Armament against the birds, protected by the Federal 1918 Migratory Bird Treaty Act ,which prevents disturbing or removing them while nesting, also includes a noisy propane-powered cannon from the city's compliance department, the Fort Worth Star-Telegram reported Tuesday.
The idea is to make enough noise to keep the birds from nesting. Few precautions were taken last summer, resulting in bird droppings on driveways, lawns that turned brown and the air filled with flies and stench, the newspaper said.
"It was a biblical plague," said James Burr, an air horn-wielding resident of the city's Tanglewood area. "It ruined our summer and our opportunities to go outside."
After the egrets flew to their winter home, the local Tanglewood Neighborhood Association devised a plan to trim tree branches and encourage residents to arm themselves with noisemakers.

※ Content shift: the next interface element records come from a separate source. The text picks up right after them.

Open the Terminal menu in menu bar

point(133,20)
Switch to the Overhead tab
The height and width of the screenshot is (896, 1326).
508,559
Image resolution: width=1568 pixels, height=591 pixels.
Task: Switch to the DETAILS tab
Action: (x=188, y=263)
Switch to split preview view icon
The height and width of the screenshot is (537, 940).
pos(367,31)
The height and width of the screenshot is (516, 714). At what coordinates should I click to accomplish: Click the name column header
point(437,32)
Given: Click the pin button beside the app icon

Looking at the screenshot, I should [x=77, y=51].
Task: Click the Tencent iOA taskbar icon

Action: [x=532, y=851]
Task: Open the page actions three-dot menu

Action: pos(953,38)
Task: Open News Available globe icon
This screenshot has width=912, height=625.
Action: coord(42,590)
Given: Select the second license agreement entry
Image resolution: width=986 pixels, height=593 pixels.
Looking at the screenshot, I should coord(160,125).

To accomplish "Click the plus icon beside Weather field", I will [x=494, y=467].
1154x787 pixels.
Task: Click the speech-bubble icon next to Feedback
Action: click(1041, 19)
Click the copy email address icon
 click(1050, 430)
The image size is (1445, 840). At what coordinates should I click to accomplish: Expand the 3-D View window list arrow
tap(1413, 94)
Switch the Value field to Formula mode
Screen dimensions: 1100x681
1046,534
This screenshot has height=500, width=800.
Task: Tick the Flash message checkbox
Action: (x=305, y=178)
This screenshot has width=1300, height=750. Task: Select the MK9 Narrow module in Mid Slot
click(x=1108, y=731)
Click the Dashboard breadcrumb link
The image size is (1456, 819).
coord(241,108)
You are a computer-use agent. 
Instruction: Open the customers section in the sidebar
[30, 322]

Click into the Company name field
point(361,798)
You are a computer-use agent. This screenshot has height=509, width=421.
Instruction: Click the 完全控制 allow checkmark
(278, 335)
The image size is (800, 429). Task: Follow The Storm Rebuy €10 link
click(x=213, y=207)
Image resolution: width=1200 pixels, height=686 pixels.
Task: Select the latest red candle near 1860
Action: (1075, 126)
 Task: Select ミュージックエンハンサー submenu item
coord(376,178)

U.S. Fish and Wildlife officials said there are no plans to take the egrets off the protected list although their reason for being on the list, use of their feathers to decorate women's hats, may no longer be a factor.
While the birds are considered a nuisance, permits are available to remove them, but officials say they seek a system in which humans and nature can co-exist.
"We don't want the birds to get too used to coming here," said Bill Campbell, neighborhood association president. "We will probably have to do this [scare off the birds] every year."